In the 1970s, the Indian government initiated policies to encourage foreign companies to invest in the local industry. Union Carbide Corporation (UCC) was asked to build a plant for the manufacture of Sevin, a pesticide commonly used throughout Asia. As part of the deal, India's government insisted that a significant percentage of the investment come from local shareholders. The government itself had a 22% stake in the company's subsidiary, Union Carbide India Limited (UCIL) [1]. The company built the plant in Bhopal because of its central location and access to transport infrastructure. The specific site within the city was zoned for light industrial and commercial use, not for hazardous industry. The plant was initially approved only for formulation of pesticides from component chemicals, such as MIC imported from the parent company, in relatively small quantities. However, pressure from competition in the chemical industry led UCIL to implement "backward integration" – the manufacture of raw materials and intermediate products for formulation of the final product within one facility. This was inherently a more sophisticated and hazardous process [2].

In 1984, the plant was manufacturing Sevin at one quarter of its production capacity due to decreased demand for pesticides. Widespread crop failures and famine on the subcontinent in the 1980s led to increased indebtedness and decreased capital for farmers to invest in pesticides. Local managers were directed to close the plant and prepare it for sale in July 1984 due to decreased profitability [3]. When no ready buyer was found, UCIL made plans to dismantle key production units of the facility for shipment to another developing country. In the meantime, the facility continued to operate with safety equipment and procedures far below the standards found in its sister plant in Institute, West Virginia. The local government was aware of safety problems but was reticent to place heavy industrial safety and pollution control burdens on the struggling industry because it feared the economic effects of the loss of such a large employer [3].

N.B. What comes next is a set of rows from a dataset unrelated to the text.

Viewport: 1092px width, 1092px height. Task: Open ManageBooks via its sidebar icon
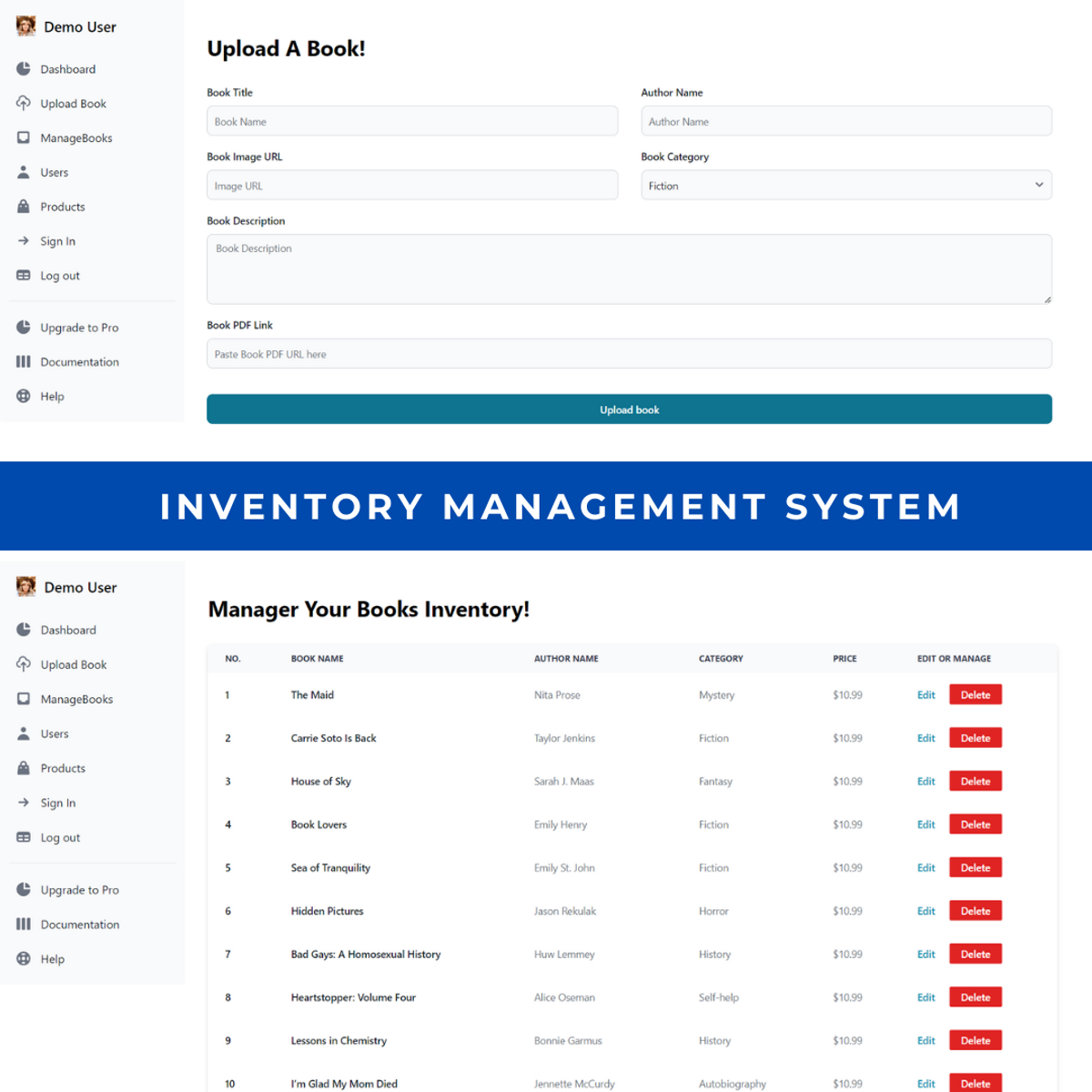pos(23,137)
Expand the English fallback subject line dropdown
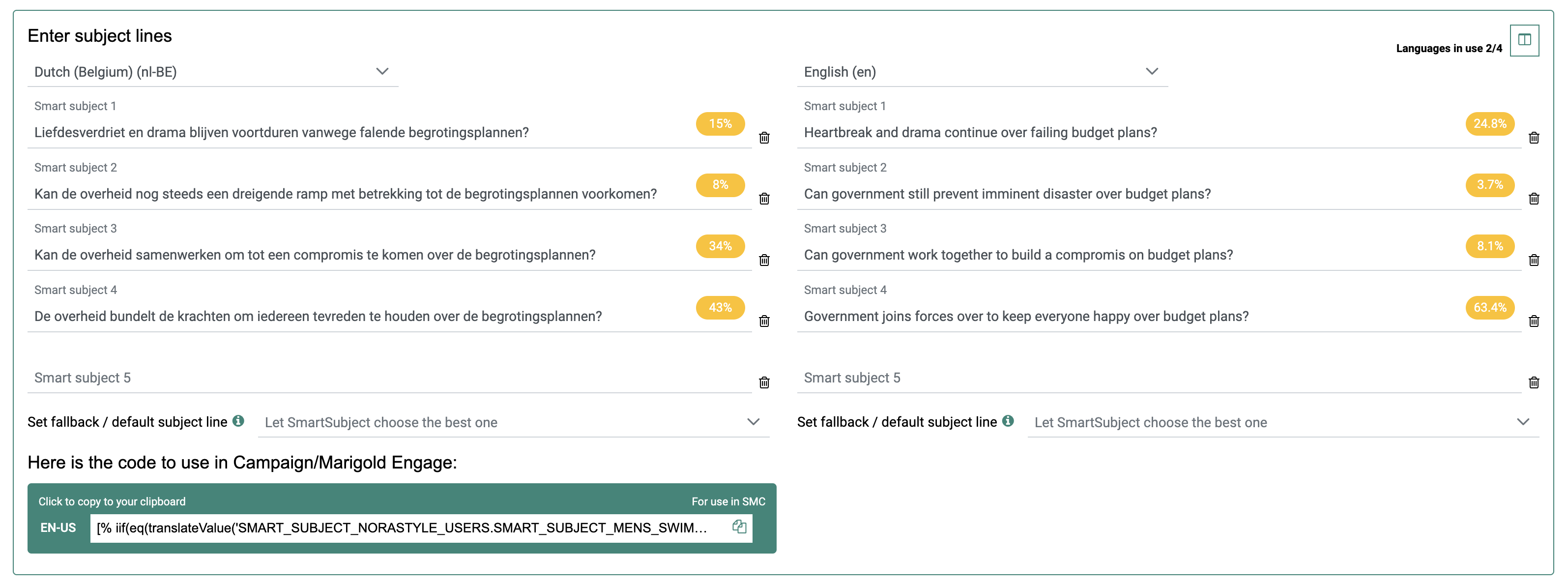This screenshot has width=1568, height=586. [x=1282, y=422]
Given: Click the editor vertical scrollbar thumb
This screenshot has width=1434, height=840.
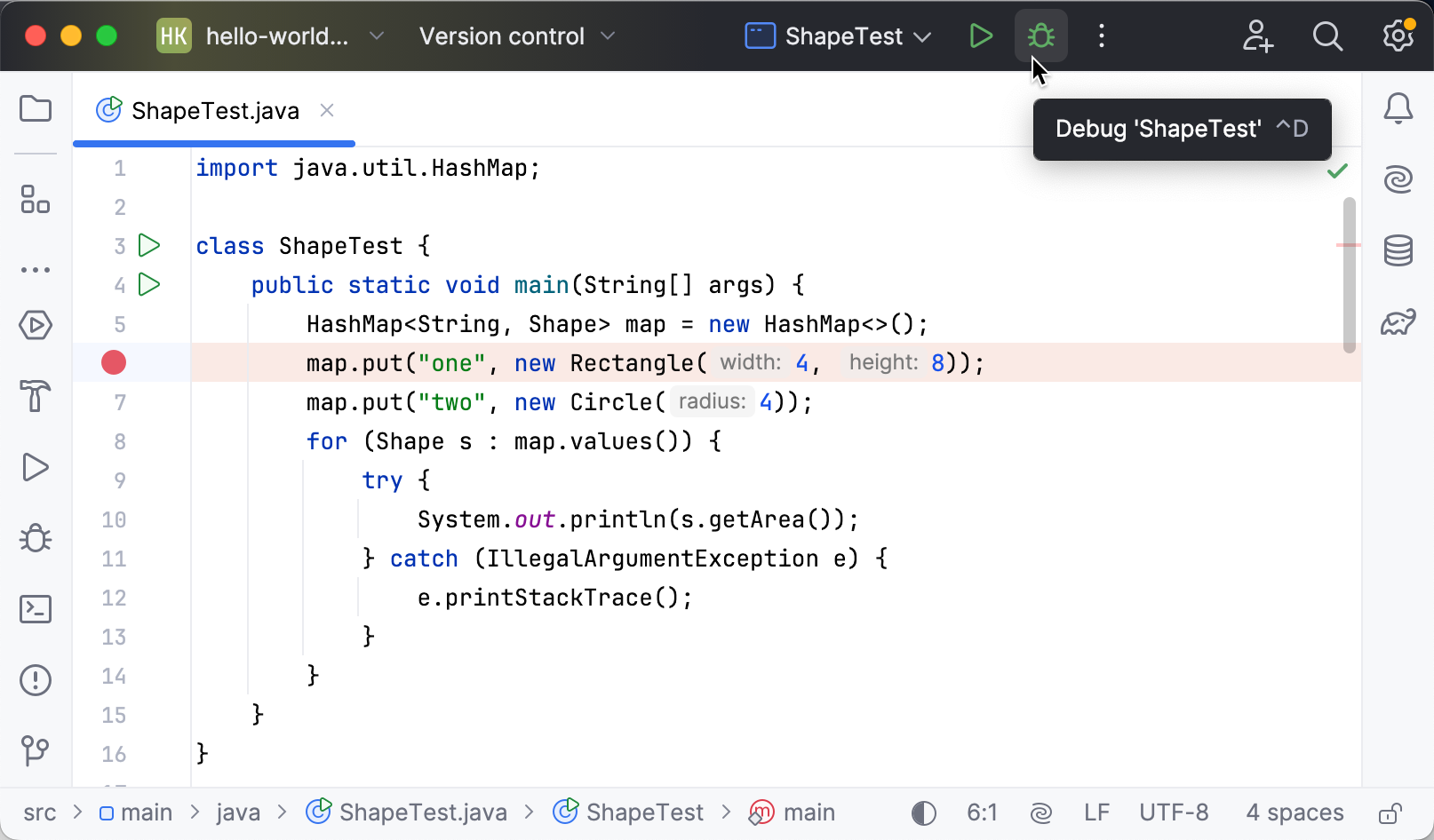Looking at the screenshot, I should pos(1349,275).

At 11.00 PM on December 2 1984, while most of the one million residents of Bhopal slept, an operator at the plant noticed a small leak of methyl isocyanate (MIC) gas and increasing pressure inside a storage tank. The vent-gas scrubber, a safety device designer to neutralize toxic discharge from the MIC system, had been turned off three weeks prior [3]. Apparently a faulty valve had allowed one ton of water for cleaning internal pipes to mix with forty tons of MIC [1]. A 30 ton refrigeration unit that normally served as a safety component to cool the MIC storage tank had been drained of its coolant for use in another part of the plant [3]. Pressure and heat from the vigorous exothermic reaction in the tank continued to build. The gas flare safety system was out of action and had been for three months. At around 1.00 AM, December 3, loud rumbling reverberated around the plant as a safety valve gave way sending a plume of MIC gas into the early morning air [4]. Within hours, the streets of Bhopal were littered with human corpses and the carcasses of buffaloes, cows, dogs and birds. An estimated 3,800 people died immediately, mostly in the poor slum colony adjacent to the UCC plant [1,5]. Local hospitals were soon overwhelmed with the injured, a crisis further compounded by a lack of knowledge of exactly what gas was involved and what its effects were [1]. It became one of the worst chemical disasters in history and the name Bhopal became synonymous with industrial catastrophe [5].

Estimates of the number of people killed in the first few days by the plume from the UCC plant run as high as 10,000, with 15,000 to 20,000 premature deaths reportedly occurring in the subsequent two decades [6]. The Indian government reported that more than half a million people were exposed to the gas [7]. Several epidemiological studies conducted soon after the accident showed significant morbidity and increased mortality in the exposed population. Table ​Table1.1. summarizes early and late effects on health. These data are likely to under-represent the true extent of adverse health effects because many exposed individuals left Bhopal immediately following the disaster never to return and were therefore lost to follow-up [8].